Ignoring DMs plus deleting historical posts is a familiar pattern in crypto blowups. When someone becomes abstract at the exact moment they need to be specific, that is not philosophy. That is fog.
Philosophy is for hard questions. It is not a tarp for 40 million LAB moving into Bitget.
5. Incentives: Who Gets Paid and Who Holds the Bag
The structure is not complicated.
Project team: The team controls the overwhelming majority of non-circulating supply. If even a small slice is sold during the pump, the proceeds can be enormous. At a billion-dollar headline valuation, a few percentage points becomes real money. Early token cost basis is usually close to zero.
Market makers and promotional partners: They may have contractual upside. That is why ZachXBT is offering a bounty for alleged market-making agreements. If such contracts exist, they may show fee splits, price support promises, inventory terms, or other arrangements that turn “market making” into coordinated price engineering.
Bitget: The exchange may benefit from spot fees, derivatives volume, and liquidation activity. Thin float plus violent volatility is a liquidation machine.
Retail: Retail receives the marketing package: AI trading terminal, DeSci, Dubai founder, strategic investors, a community round oversubscribed by 3,013%, and KOLs pointing at the candle. Retail thinks it is buying a project. It may be buying the “exit liquidity” box on someone else’s spreadsheet.

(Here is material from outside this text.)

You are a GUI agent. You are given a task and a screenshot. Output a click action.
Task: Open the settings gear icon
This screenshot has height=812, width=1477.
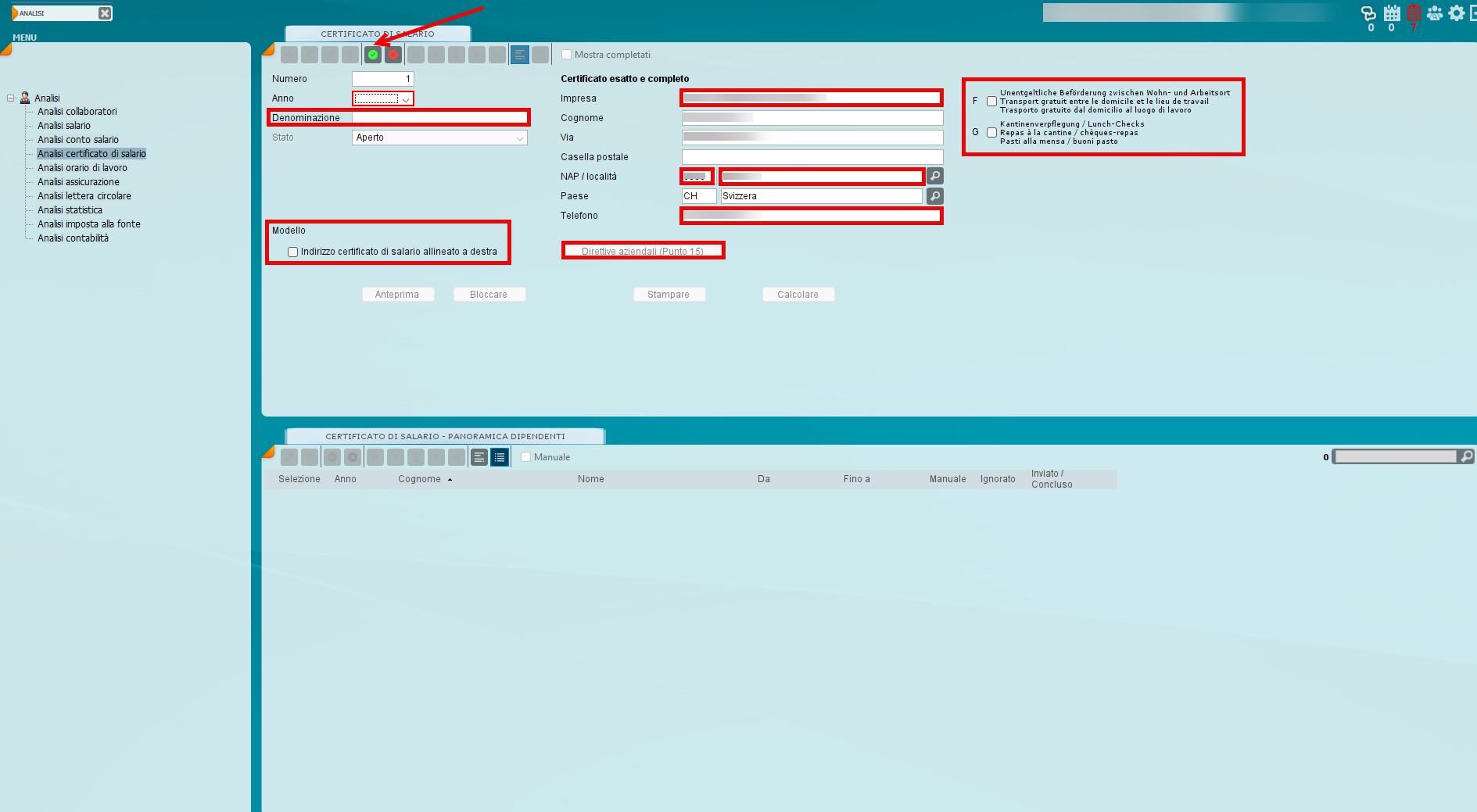point(1456,13)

LAB now has three plausible endings.
- Slow bleed: unlocks begin, insiders sell gradually, the founder posts more “building through adversity” content, and the price drifts back toward what actual liquidity can support.
- Fast break: Bitget faces enough pressure to restrict, delist, or risk-control the asset. The price collapses quickly and derivatives positions liquidate.
- Clean rebuttal: LABtrade publishes real market-making data, third-party audits, wallet ownership statements, and evidence showing ZachXBT and SpecterAnalyst were wrong.
The third path is available. As of May 7, 2026, however, LABtrade had not provided a detailed public rebuttal. Silence is not proof, but in crypto, silence next to an on-chain trail is rarely a good look.
6. For Anyone Still Holding LAB
No article can repair a loss. But several practical steps are available.
First, track the alleged team wallets on BscScan or another block explorer. Large transfers leave footprints.
Second, stop being sedated by founder essays. When a project is accused of market manipulation, the correct answer is not more thought leadership. It is wallets, audits, counterparties, contracts, and public accountability.
Third, share ZachXBT’s bounty post. A $10,000 bounty may not be life-changing for an insider, but documents often appear when public pressure rises.
Most importantly: next time you see low float, top-tier backers, AI narrative, and thin liquidity, calculate the liquidity-to-market-cap ratio before looking at the candle. If on-chain liquidity is below 1% of market cap, the story may be different, but the machine often rhymes.
LAB is not the first. It will not be the last. But you do not have to be the next exit.